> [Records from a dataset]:
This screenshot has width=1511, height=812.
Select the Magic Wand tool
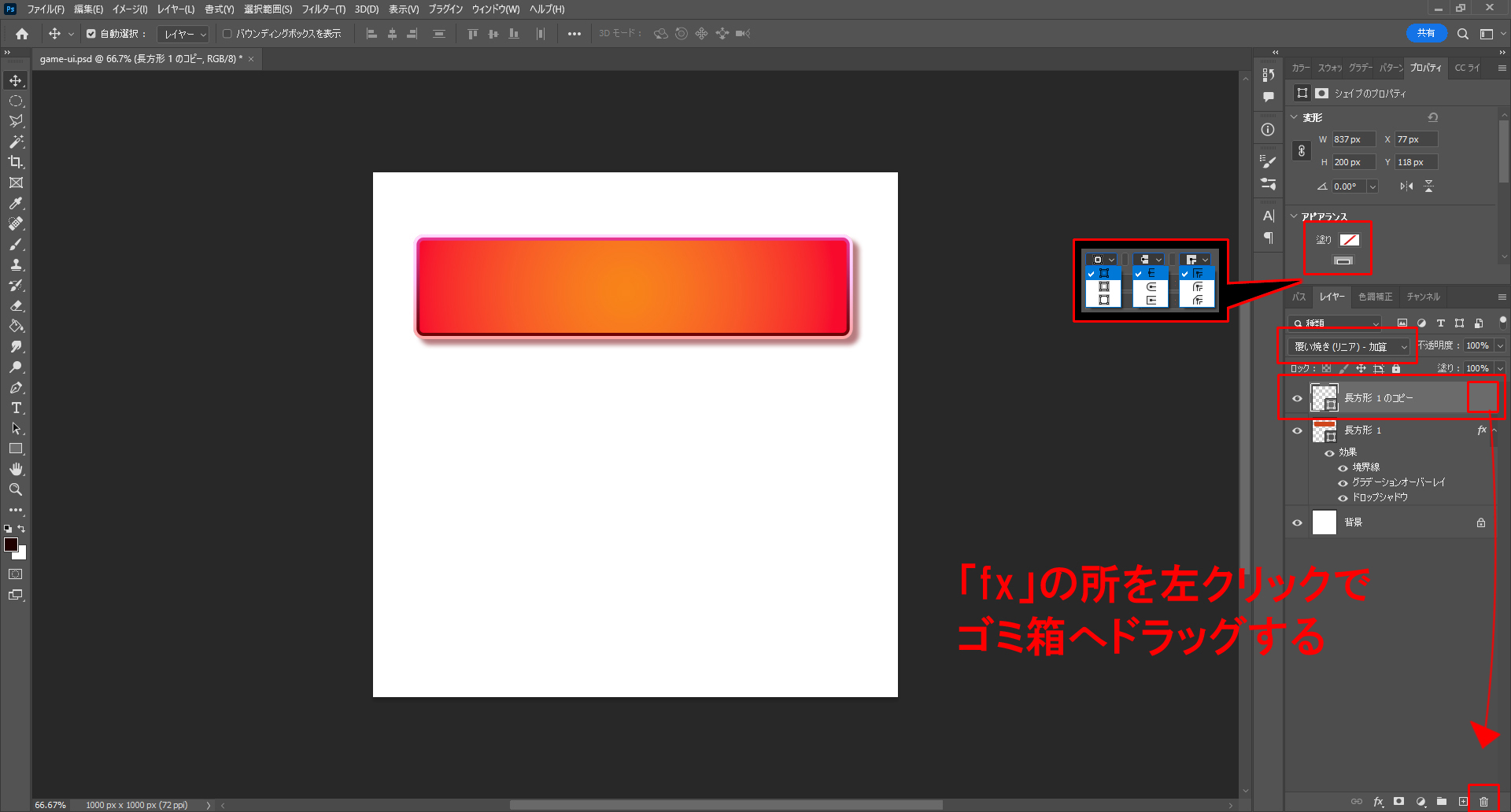pos(16,142)
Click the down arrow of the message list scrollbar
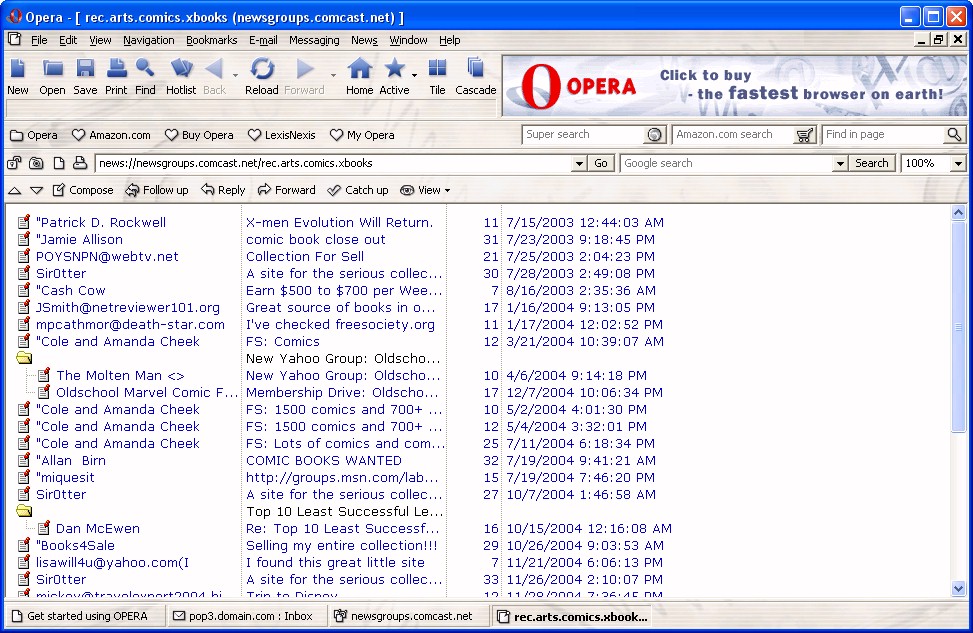The image size is (973, 633). [959, 589]
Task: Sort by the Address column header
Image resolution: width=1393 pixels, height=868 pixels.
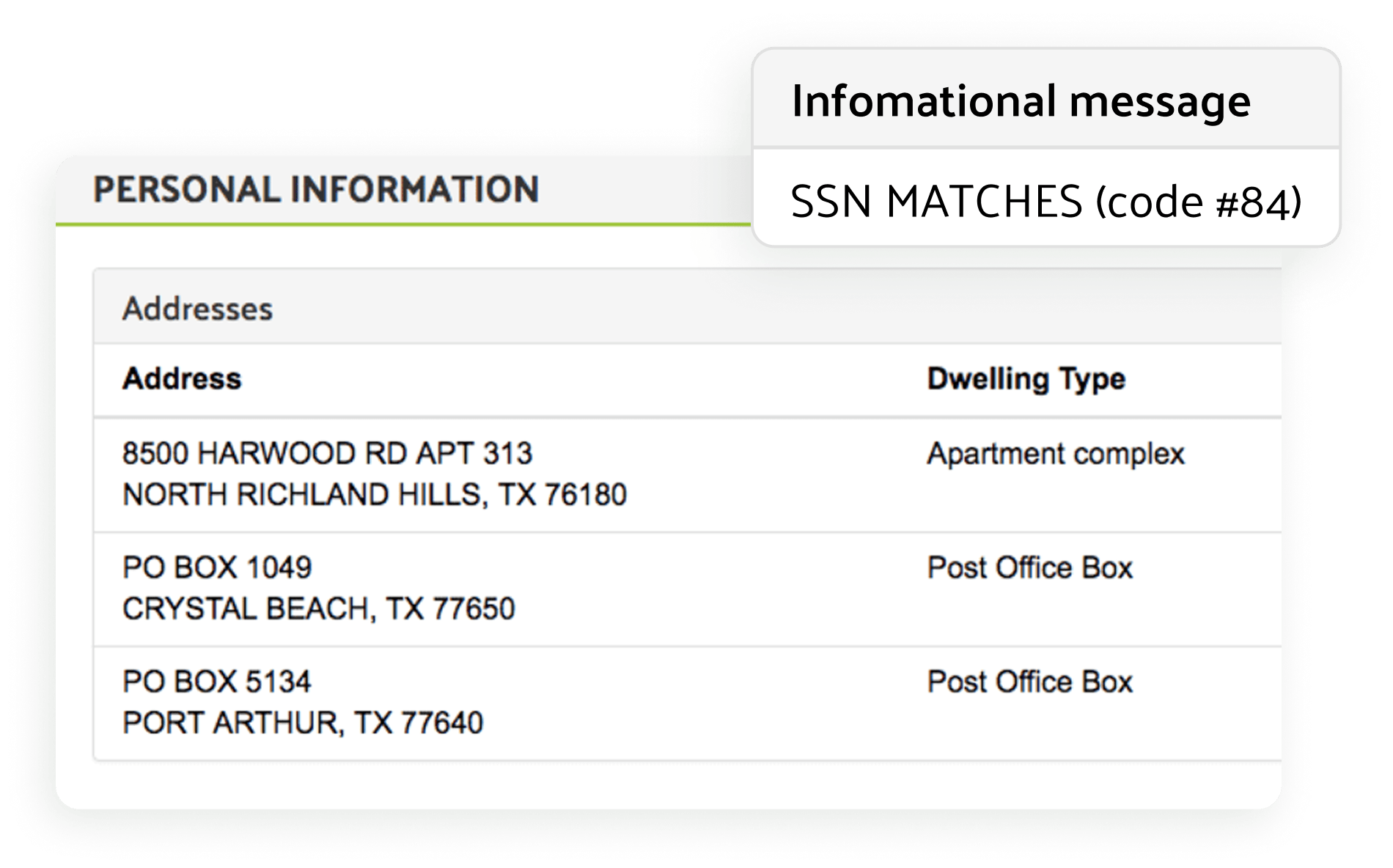Action: coord(182,379)
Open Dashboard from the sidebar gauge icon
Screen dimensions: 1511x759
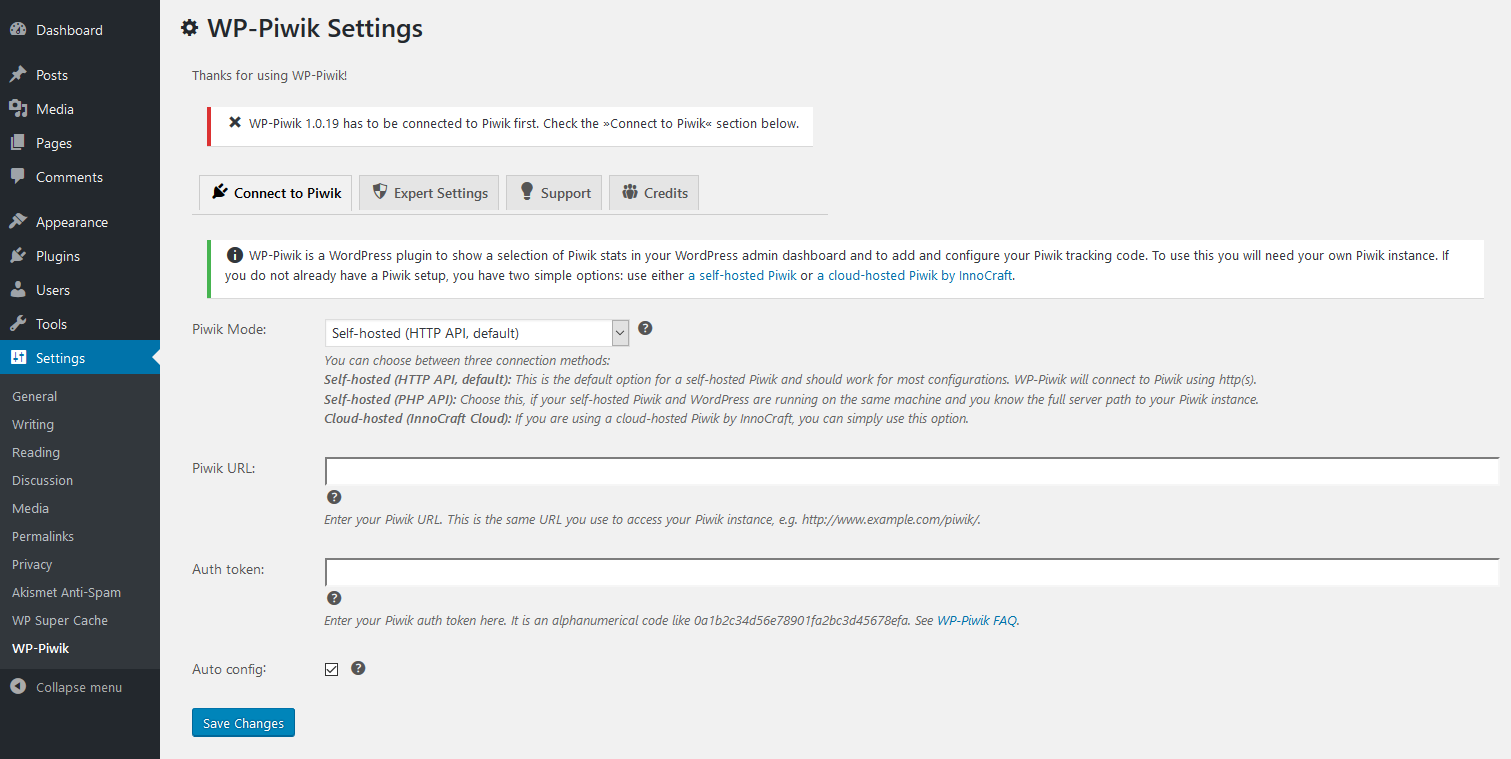[18, 30]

> [How to complete this task]: Pictures should be omitted. Please return exactly the lines from the line that holds "Task: Sort by the Address column header" through the end of the records.

> [Expected output]:
Task: Sort by the Address column header
Image resolution: width=1393 pixels, height=868 pixels.
Action: coord(182,379)
Open Dashboard from the sidebar gauge icon
Screen dimensions: 1511x759
[18, 30]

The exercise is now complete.